His political works made known the Palestinian artist Taysir Batniji, born in Gaza in 1966. The series of watchtowers (2008) shows Israeli watchtowers dominating the Cisjardonia landscape. Another, called GH0809#2, consists of twenty images of houses bombed in Gaza in the winter of 2008, framed and captioned as if they were real estate advertisements. Also Taysir Batniji, who has lived in France since 1995, is considered an artist of history, in the sense in which we used to say a painter of history: someone who chronicles his time and its disasters.
This chronicle is not absent from his exhibition at Baudouin’s Pavillon Carré, but it is suggested, implied or coded there. Only the series Disruptions is an exception. These are thirty-nine screenshots of FaceTime conversations that the artist had or tried to have with his mother, who remained in Gaza between 2015 and 2017, died without him being able to see her again. All are blurred, or drowned in green, because the communication was disrupted by Israeli jamming systems. The other works, which form the main part of the itinerary, are divided between drawings on the one hand and, on the other, photographs and short videos that Taysir Batniji captures with his telephone.
The images he thus captures line the walls or are projected in a loop. The slideshows are then modestly named Passing impressions Or At home, elsewhere. They show the artist’s daily family life in Paris, follow the movements of a bee on a curtain or try to capture the brutality of a storm. Allusions to his status as a refugee are barely perceptible here. The exhibition therefore surprises by presenting the personal and pensive part of the work.
Create a link
“It’s deliberateexplains Taysir Batniji. I lived in this arrondissement for a long time, on the 20e, even though I don’t live there anymore. So I wanted to highlight my relationship with this place and give a special place to intimate works, more than I had done before. » So it is with the series Grounds, color photos of fallen debris and soil details. They are framed very closely, in the center of the image. “I feel close to Georges Perecsays Batniji. I have the same fascination for the smallest things. » It is for him, he adds, not to attempt an inventory, but to create a link with this territory which is not his, although he has lived there for so long.

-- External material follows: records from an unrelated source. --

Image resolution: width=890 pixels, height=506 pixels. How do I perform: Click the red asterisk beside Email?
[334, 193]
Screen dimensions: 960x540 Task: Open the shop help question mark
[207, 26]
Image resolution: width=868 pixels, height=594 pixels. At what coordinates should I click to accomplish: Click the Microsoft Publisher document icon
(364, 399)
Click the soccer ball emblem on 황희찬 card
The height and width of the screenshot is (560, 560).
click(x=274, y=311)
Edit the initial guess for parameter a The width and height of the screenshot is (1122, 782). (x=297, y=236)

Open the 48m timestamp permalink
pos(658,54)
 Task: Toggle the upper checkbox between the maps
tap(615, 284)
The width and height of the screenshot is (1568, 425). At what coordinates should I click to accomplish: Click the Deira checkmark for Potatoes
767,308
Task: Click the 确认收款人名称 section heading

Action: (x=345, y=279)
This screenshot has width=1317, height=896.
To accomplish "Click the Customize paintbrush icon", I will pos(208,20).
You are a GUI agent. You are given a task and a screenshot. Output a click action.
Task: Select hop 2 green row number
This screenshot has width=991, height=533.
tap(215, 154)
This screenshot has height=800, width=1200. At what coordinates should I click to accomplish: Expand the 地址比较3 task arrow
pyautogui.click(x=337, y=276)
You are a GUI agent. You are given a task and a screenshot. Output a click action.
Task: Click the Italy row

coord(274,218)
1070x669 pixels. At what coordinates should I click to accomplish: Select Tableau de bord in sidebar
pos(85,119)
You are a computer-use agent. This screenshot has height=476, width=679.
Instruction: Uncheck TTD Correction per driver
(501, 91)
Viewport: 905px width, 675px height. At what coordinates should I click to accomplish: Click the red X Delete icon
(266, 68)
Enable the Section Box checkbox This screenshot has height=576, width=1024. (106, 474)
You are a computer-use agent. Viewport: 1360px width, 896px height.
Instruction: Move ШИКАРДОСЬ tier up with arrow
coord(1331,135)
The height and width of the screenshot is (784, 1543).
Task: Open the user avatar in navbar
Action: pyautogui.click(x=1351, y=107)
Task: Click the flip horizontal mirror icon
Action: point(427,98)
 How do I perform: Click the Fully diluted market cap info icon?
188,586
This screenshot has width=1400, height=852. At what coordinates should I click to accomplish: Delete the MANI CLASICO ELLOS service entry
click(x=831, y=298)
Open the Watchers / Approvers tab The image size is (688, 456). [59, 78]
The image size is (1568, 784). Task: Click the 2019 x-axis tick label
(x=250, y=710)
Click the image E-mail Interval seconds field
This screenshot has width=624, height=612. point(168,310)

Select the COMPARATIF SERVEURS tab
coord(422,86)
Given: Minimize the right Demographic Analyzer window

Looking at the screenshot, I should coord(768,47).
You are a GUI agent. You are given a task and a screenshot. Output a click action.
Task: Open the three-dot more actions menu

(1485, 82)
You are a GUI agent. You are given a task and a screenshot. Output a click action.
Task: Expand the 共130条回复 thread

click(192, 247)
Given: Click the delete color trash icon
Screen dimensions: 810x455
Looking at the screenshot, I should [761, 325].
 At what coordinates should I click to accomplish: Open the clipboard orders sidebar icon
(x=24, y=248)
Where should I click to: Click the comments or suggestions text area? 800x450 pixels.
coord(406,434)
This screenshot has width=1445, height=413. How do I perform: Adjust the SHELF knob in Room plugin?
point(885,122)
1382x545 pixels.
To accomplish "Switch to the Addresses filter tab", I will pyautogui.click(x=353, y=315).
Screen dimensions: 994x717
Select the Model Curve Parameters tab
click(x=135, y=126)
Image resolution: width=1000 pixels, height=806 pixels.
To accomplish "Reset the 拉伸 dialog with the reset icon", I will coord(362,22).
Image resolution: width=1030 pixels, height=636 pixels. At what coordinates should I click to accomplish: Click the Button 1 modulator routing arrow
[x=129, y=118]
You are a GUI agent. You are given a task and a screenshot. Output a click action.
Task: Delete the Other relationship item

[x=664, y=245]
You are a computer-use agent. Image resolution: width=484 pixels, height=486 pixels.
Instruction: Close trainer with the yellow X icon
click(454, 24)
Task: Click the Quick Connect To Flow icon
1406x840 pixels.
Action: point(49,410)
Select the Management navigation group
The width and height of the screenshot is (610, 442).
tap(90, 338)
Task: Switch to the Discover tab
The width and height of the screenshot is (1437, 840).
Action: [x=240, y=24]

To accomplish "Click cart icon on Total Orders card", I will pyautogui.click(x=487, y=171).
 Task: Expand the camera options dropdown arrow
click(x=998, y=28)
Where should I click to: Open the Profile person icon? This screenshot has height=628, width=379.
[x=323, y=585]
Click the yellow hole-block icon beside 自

“There are times when I look at what surrounds me as strangers look at it: with the feeling of floating, of not having my feet on the ground. I don’t always know why this object, this imprint or this shadow on the ground is calling me, talking to me. So I save it. » From the same desire and the same impossibility of taking root arises an activity which Taysir Batniji admits may seem ” absurd “ : take a smear in charcoal or pencil the imprint of a sole which he will never know to whom it belonged. The series is ironically named Not lost.